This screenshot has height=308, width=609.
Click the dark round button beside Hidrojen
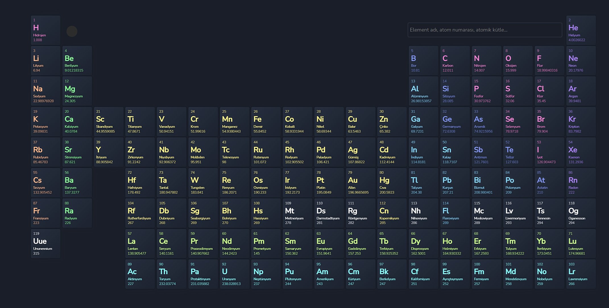pyautogui.click(x=72, y=31)
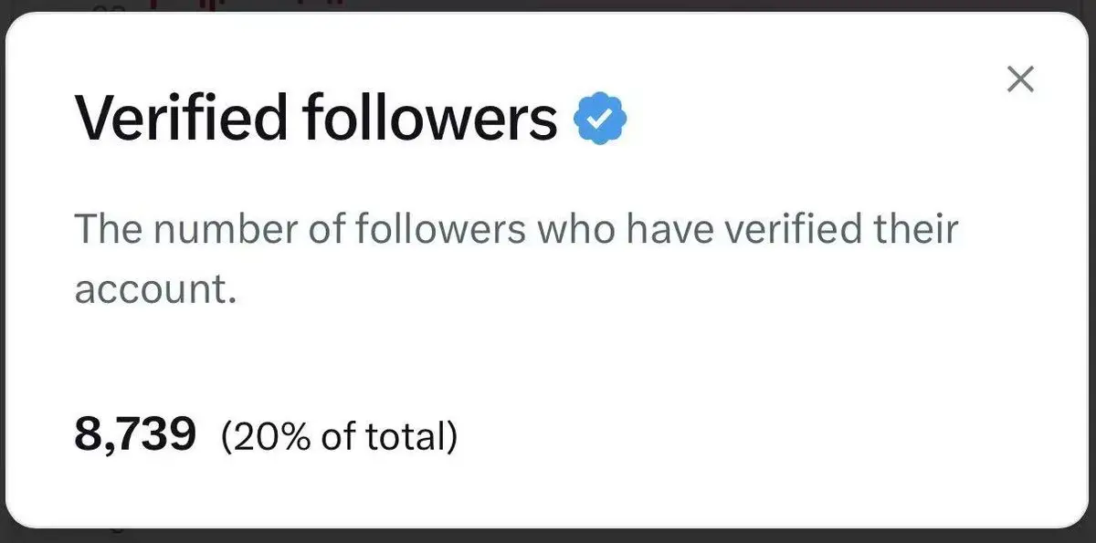
Task: Click the 8,739 follower count
Action: pyautogui.click(x=135, y=435)
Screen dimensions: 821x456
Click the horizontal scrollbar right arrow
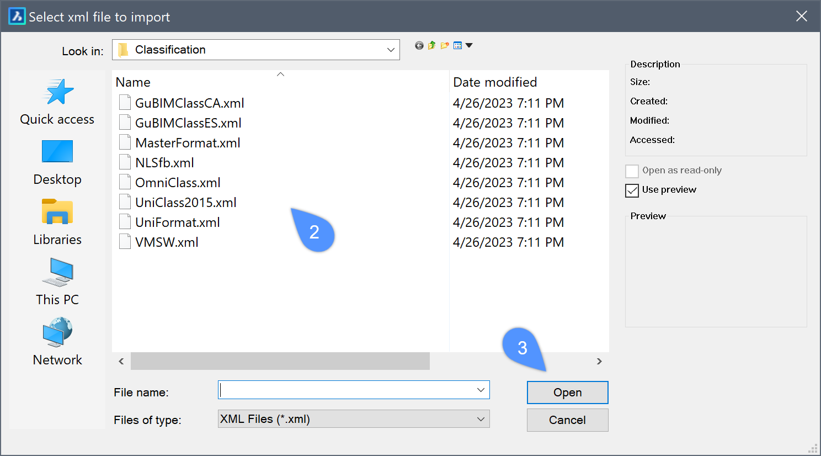pyautogui.click(x=599, y=362)
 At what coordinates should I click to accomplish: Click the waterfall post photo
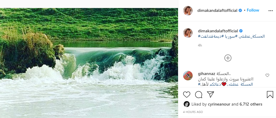click(89, 63)
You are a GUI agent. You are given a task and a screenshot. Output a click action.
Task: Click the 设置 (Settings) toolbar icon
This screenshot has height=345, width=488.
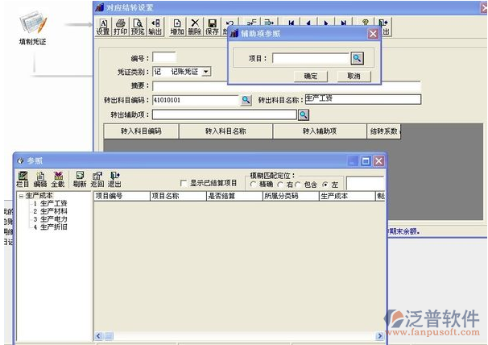tap(103, 27)
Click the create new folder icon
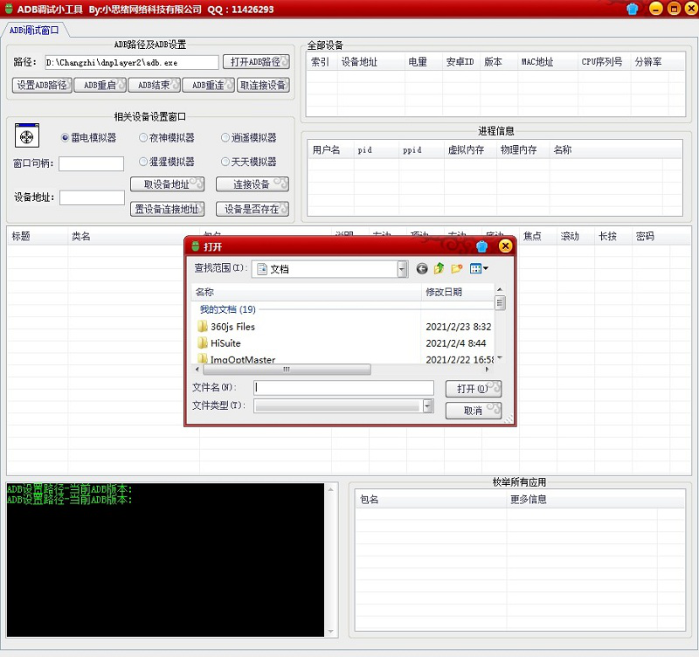Screen dimensions: 699x657 456,267
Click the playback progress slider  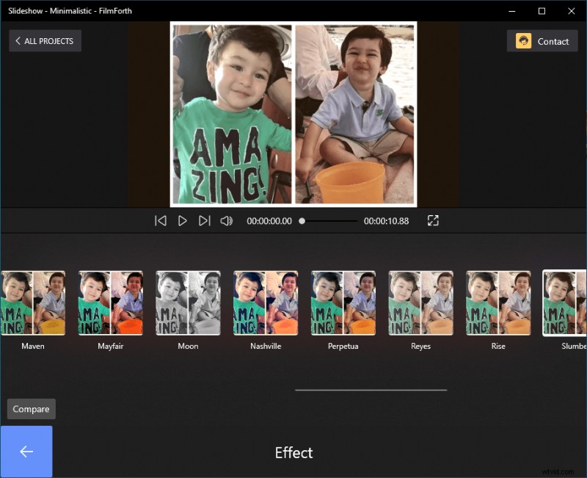click(x=302, y=220)
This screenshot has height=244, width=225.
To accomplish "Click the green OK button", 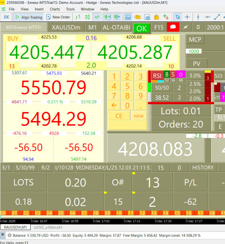I will (x=141, y=28).
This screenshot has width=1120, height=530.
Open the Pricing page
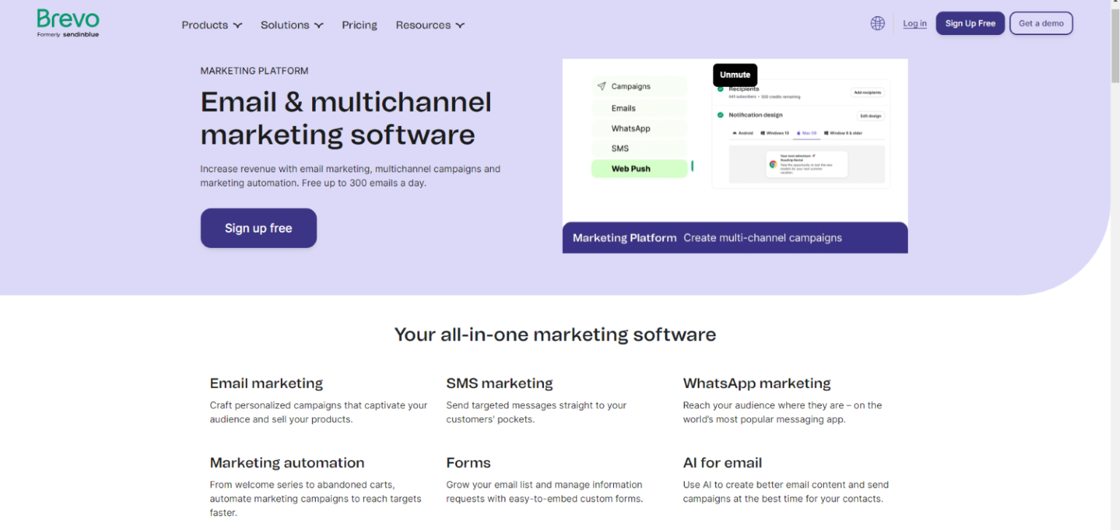click(x=359, y=24)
——————
▶ STATED GOAL:
Rewrite the items, from the first line through the line containing "click(89, 63)", as a Markdown table with the columns No. and Line, one row per line, skipping blank lines and leaving out the pictures.

▶ TASK ANSWER:
| No. | Line |
|---|---|
| 1 | This screenshot has height=308, width=609. |
| 2 | Click the dark round button beside Hidrojen |
| 3 | pyautogui.click(x=72, y=31) |
| 4 | Task: Click the 8,739 follower count |
| 5 | Action: pyautogui.click(x=135, y=435) |
| 6 | Screen dimensions: 821x456 |
| 7 | Click the horizontal scrollbar right arrow |
| 8 | pyautogui.click(x=599, y=362) |
| 9 |  At what coordinates should I click to accomplish: Click the waterfall post photo |
| 10 | click(89, 63) |